• _PROBLEM_:
Retype the entries. Match them exactly.

• _DATASET RECORDS_:
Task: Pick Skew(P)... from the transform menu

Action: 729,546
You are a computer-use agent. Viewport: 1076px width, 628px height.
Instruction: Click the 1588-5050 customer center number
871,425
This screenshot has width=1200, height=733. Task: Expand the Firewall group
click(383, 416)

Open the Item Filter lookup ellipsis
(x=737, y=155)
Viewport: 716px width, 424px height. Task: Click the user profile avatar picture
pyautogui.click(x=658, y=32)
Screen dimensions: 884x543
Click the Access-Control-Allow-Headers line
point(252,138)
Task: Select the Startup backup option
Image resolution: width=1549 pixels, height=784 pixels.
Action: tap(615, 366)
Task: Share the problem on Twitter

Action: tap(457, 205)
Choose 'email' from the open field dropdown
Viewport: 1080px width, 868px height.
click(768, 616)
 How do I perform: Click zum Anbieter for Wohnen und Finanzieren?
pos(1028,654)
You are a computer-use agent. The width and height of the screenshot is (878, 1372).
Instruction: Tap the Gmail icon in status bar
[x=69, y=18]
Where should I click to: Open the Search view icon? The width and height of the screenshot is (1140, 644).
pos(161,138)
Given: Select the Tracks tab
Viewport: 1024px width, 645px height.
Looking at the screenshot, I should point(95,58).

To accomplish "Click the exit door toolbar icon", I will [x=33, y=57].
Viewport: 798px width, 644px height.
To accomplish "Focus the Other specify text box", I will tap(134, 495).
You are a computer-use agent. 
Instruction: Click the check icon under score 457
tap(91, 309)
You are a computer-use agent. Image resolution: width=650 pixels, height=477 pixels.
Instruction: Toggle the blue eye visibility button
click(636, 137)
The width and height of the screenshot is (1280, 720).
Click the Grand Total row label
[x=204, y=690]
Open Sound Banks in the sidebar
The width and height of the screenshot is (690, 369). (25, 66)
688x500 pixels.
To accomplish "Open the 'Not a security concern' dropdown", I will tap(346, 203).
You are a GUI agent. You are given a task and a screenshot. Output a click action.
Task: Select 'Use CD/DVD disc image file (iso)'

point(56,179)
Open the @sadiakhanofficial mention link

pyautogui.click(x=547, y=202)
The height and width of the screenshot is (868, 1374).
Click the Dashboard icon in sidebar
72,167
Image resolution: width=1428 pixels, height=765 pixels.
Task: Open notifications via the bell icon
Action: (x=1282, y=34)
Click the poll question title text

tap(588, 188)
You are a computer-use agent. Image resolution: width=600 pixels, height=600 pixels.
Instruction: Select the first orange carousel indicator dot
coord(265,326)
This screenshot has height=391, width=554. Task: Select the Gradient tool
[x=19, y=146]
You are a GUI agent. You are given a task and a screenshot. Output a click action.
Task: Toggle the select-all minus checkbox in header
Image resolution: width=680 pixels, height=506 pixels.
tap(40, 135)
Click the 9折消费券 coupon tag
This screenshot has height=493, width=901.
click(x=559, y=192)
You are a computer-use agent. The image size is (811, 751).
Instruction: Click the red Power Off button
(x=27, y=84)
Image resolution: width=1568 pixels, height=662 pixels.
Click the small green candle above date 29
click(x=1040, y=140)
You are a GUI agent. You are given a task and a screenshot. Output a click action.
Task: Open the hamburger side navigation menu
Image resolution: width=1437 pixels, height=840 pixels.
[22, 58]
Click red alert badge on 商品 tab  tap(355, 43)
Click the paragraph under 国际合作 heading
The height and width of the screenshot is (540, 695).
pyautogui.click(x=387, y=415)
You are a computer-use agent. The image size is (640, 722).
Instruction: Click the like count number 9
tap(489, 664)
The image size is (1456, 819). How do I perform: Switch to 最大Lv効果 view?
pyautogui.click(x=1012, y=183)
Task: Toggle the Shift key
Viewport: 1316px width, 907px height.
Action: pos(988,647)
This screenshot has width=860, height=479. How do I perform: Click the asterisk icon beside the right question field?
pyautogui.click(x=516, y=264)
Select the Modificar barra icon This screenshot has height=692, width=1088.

• _WRITTEN REPLY_:
Task: Pick Skew(P)... from the transform menu

Action: 729,546
You are a computer-use agent. Viewport: 1076px width, 628px height.
Instruction: Click the 1588-5050 customer center number
871,425
This screenshot has width=1200, height=733. Task: Expand the Firewall group
click(383, 416)

Open the Item Filter lookup ellipsis
(x=737, y=155)
Viewport: 716px width, 424px height. Task: Click the user profile avatar picture
pyautogui.click(x=658, y=32)
Screen dimensions: 884x543
Click the Access-Control-Allow-Headers line
point(252,138)
Task: Select the Startup backup option
Image resolution: width=1549 pixels, height=784 pixels.
Action: tap(615, 366)
Task: Share the problem on Twitter

Action: tap(457, 205)
Choose 'email' from the open field dropdown
Viewport: 1080px width, 868px height.
click(768, 616)
 How do I perform: Click zum Anbieter for Wohnen und Finanzieren?
pos(1028,654)
You are a computer-use agent. The width and height of the screenshot is (878, 1372).
Instruction: Tap the Gmail icon in status bar
[x=69, y=18]
Where should I click to: Open the Search view icon? The width and height of the screenshot is (1140, 644).
pos(161,138)
Given: Select the Tracks tab
Viewport: 1024px width, 645px height.
Looking at the screenshot, I should point(95,58).

To accomplish "Click the exit door toolbar icon", I will [x=33, y=57].
Viewport: 798px width, 644px height.
To accomplish "Focus the Other specify text box", I will tap(134, 495).
You are a computer-use agent. 
Instruction: Click the check icon under score 457
tap(91, 309)
You are a computer-use agent. Image resolution: width=650 pixels, height=477 pixels.
Instruction: Toggle the blue eye visibility button
click(636, 137)
The width and height of the screenshot is (1280, 720).
Click the Grand Total row label
[x=204, y=690]
Open Sound Banks in the sidebar
The width and height of the screenshot is (690, 369). (25, 66)
688x500 pixels.
To accomplish "Open the 'Not a security concern' dropdown", I will tap(346, 203).
You are a GUI agent. You are given a task and a screenshot. Output a click action.
Task: Select 'Use CD/DVD disc image file (iso)'

point(56,179)
Open the @sadiakhanofficial mention link

pyautogui.click(x=547, y=202)
The height and width of the screenshot is (868, 1374).
Click the Dashboard icon in sidebar
72,167
Image resolution: width=1428 pixels, height=765 pixels.
Task: Open notifications via the bell icon
Action: (x=1282, y=34)
Click the poll question title text

tap(588, 188)
You are a computer-use agent. Image resolution: width=600 pixels, height=600 pixels.
Instruction: Select the first orange carousel indicator dot
coord(265,326)
This screenshot has height=391, width=554. Task: Select the Gradient tool
[x=19, y=146]
You are a GUI agent. You are given a task and a screenshot. Output a click action.
Task: Toggle the select-all minus checkbox in header
Image resolution: width=680 pixels, height=506 pixels.
tap(40, 135)
Click the 9折消费券 coupon tag
This screenshot has height=493, width=901.
click(x=559, y=192)
You are a computer-use agent. The image size is (811, 751).
Instruction: Click the red Power Off button
(x=27, y=84)
Image resolution: width=1568 pixels, height=662 pixels.
Click the small green candle above date 29
click(x=1040, y=140)
You are a GUI agent. You are given a task and a screenshot. Output a click action.
Task: Open the hamburger side navigation menu
Image resolution: width=1437 pixels, height=840 pixels.
[22, 58]
Click red alert badge on 商品 tab  tap(355, 43)
Click the paragraph under 国际合作 heading
The height and width of the screenshot is (540, 695).
pyautogui.click(x=387, y=415)
You are a computer-use agent. The image size is (640, 722).
Instruction: Click the like count number 9
tap(489, 664)
The image size is (1456, 819). How do I perform: Switch to 最大Lv効果 view?
pyautogui.click(x=1012, y=183)
Task: Toggle the Shift key
Viewport: 1316px width, 907px height.
Action: pos(988,647)
This screenshot has width=860, height=479. How do I perform: Click the asterisk icon beside the right question field?
pyautogui.click(x=516, y=264)
Select the Modificar barra icon This screenshot has height=692, width=1088.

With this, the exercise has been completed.